Warum sind nicht mehr Praxen zum Impfen verpflichtet?

„Der Mann einer Patientin hat seine Karte vergessen. Kann er trotzdem?“, berichtet die Helferin. Klatte zieht sich die Maske auf die Stirn, als wäre es eine Bergarbeiter-Lampe. „Aber er kriegt sein Zertifikat erst wenn, er die Karte bringt.“

Etwa 14 Stunden verbringt Klatte gerade täglich in der Praxis. Dass die Kassenärztliche Vereinigung (KV) nicht mehr Praxen zum Impfen verpflichtet, irritiere sie. „Wenn ich mich niederlasse, habe ich einen Auftrag. Ich habe die Berechtigung und damit auch die Verpflichtung, schulmedizinisch zu arbeiten. Dazu gehört Präventionsmedizin: Impfungen.“

Wer bestimmte Fortbildungen nicht besucht, erhält weniger Geld. „Ich verstehe nicht, warum die KV akzeptiert, dass angeblich über 50 Prozent der Hausarzt-Kolleginnen nicht impfen. Grundsätzlich gehört es zu unseren ureigensten Tätigkeiten als Arzt.“

Eine Brillenträgerin Mitte 20 legt ihre Fahrradtasche auf dem Boden ab. „Es kann sein, dass Sie gar nichts merken“, sagt Klatte. „Wir im Team haben uns gefühlt, als wären wir gegen die Tür gerannt. Anders als bei den ersten Impfungen ist, dass die Lymphknoten anschwellen können. Der Zyklus kann sich durch die Boosterung verschieben, aber keine Panik. Verhüten in dem Monat wäre sinnvoll.“ So ausführlich wie in dieser Praxis laufen Aufklärungen selten. „Viellicht der Luxus, den wir gegenüber Impfzentren haben.“

Eine türkisfarbene Lesebrille steckt auf dem Pony der nächsten Patientin. Alles andere an ihr ist grau. „Es sind erst drei Wochen seit Ihrer Erstimpfung. Ich muss Sie darüber aufklären, dass die Antikörperbildung steigt, wenn mehr Zeit bis zur Zweitimpfung vergeht.“ Die Frau kräuselt die Lippen. „Ich mach das hauptsächlich wegen der gesellschaftlichen Repression.“ Klatte klärt auf. Über Fieber, Kopfschmerzen.

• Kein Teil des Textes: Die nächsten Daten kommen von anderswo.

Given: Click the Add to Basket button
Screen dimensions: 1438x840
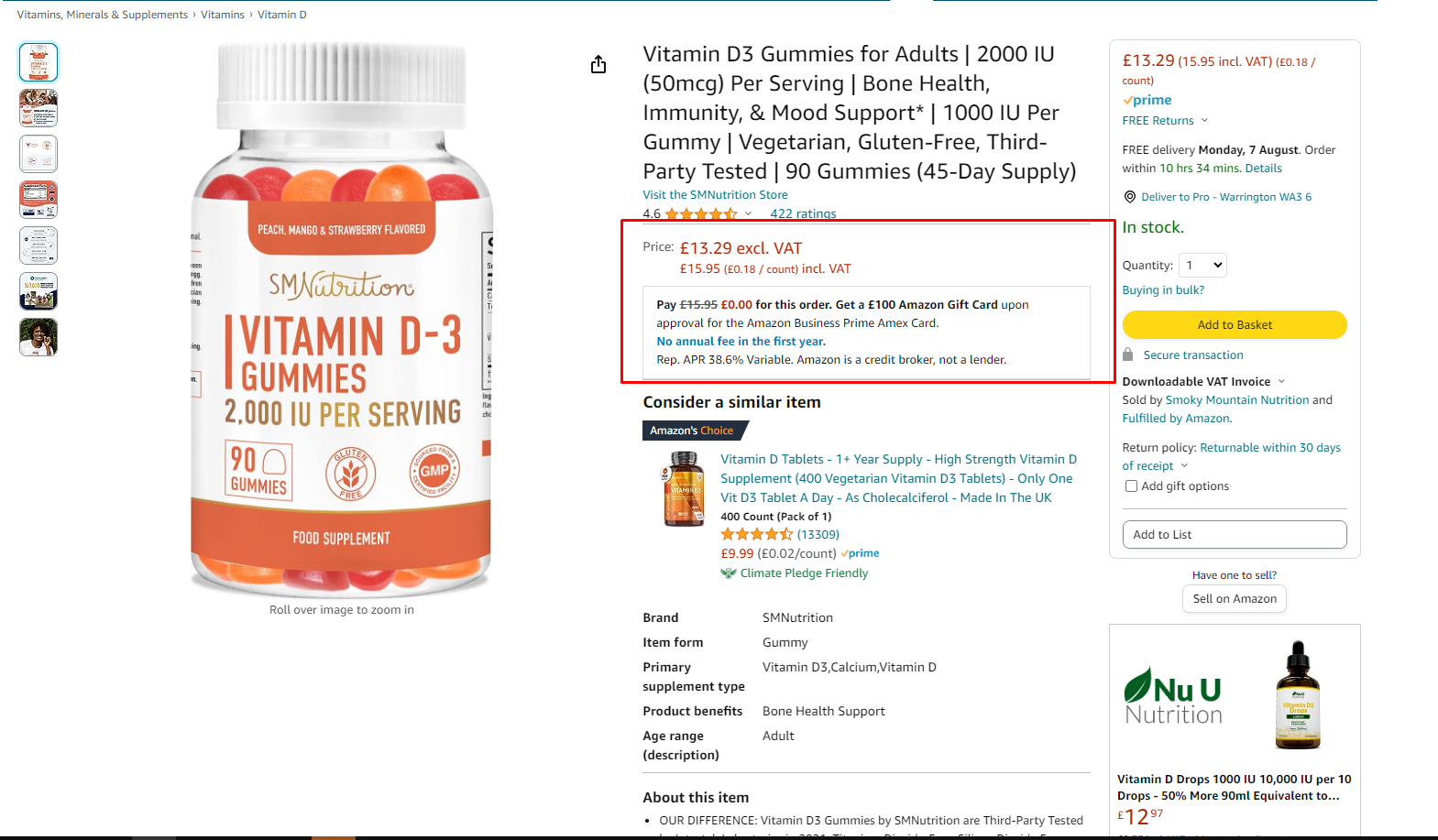Looking at the screenshot, I should [x=1235, y=325].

„Ich füge mich nur der Gesellschaft"

„Das ist ein solidarischer Akt, dem Sie sich da fügen“, sagt Klatte. „Nein“, entgegnet die Frau. „Ich füge mich nur der Gesellschaft.“ Klatte zeigt keine Regung. „Dann haben Sie trotzdem meine Hochachtung.“ Die Frau verschwindet.